Para fazer:
- A) No texto sobre desinformação em Taiwan, o que afirmava o boato antigo que voltou a se espalhar semanas atrás?
- B) Dê continuidade ao texto sobre as fake news nas eleições de Taiwan, começando logo após a última frase apresentada.

As 'fake news' sobre os EUA que a China usa para tentar influenciar eleição em Taiwan

Com proximidade de votação para definir a liderança de Taiwan, proliferação de desinformação na ilha preocupa analistas

Pesquisas mostram que a confiança de Taiwan nos EUA está diminuindo -  (crédito: Getty Images)
Pesquisas mostram que a confiança de Taiwan nos EUA está diminuindo - (crédito: Getty Images)
BBC
Tessa Wong - BBC News em Taipei
postado em 10/01/2024 17:06 / atualizado em 10/01/2024 18:18

O boato era antigo, mas eficaz: os taiwaneses estavam sendo alimentados com "carne de porco envenenada importada dos Estados Unidos".

A fake news, que voltou a se espalhar semanas atrás, foi acompanhado de outro: o governo de Taiwan estava colhendo secretamente sangue de cidadãos e fornecendo-os aos EUA para fabricarem uma arma biológica para atacar a China. Ambos foram rapidamente desmentidos.

Mas são exemplos das narrativas que têm se espalhado em Taiwan antes das eleições presidenciais e legislativas do próximo sábado (13/1).

Dados apresentados:
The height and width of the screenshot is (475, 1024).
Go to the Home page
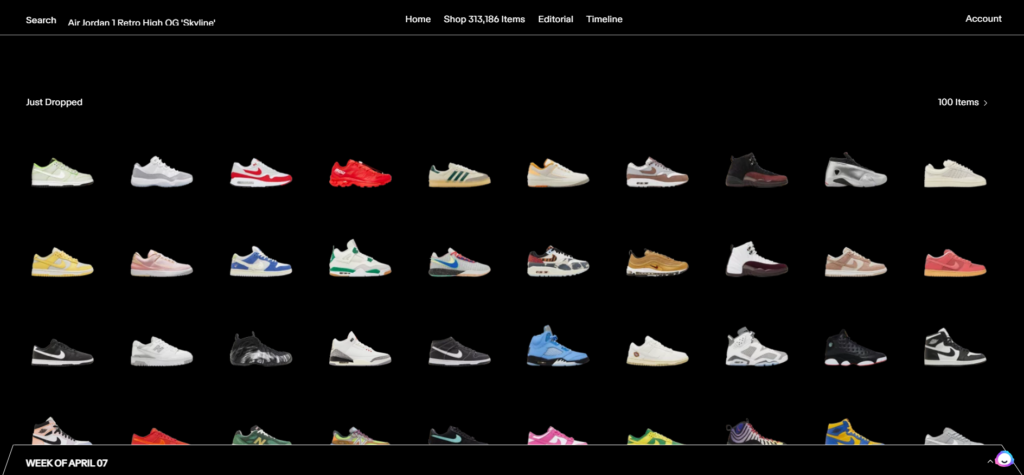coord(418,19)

Gabarito:
- A) Que os taiwaneses estavam sendo alimentados com carne de porco envenenada importada dos Estados Unidos.

- B)
A tática "Yimeilun", ou "ceticismo em relação aos Estados Unidos", questiona a fidelidade do maior aliado de Taiwan, retratando a ilha como um fantoche explorado pelos americanos.

O seu objetivo final, dizem os analistas, é criar uma barreira entre Taiwan e os EUA — e empurrar os taiwaneses para os braços da China.

"Parece haver esta narrativa de que os EUA não apoiarão Taiwan ou abandonarão a ilha se houver uma guerra, ou se a situação não for vantajosa para os Estados Unidos", disse Kuang-shun Yang, um pesquisador de desinformação que cunhou o termo Yimeilun em 2018.

Especialistas em desinformação dizem que a China tem parte na divulgação destas mensagens.

Nem sempre se trata de teorias da conspiração — na maioria das vezes é um destaque de notícias que mostram os Estados Unidos sob um prisma negativo ou os apontam como uma superpotência não confiável.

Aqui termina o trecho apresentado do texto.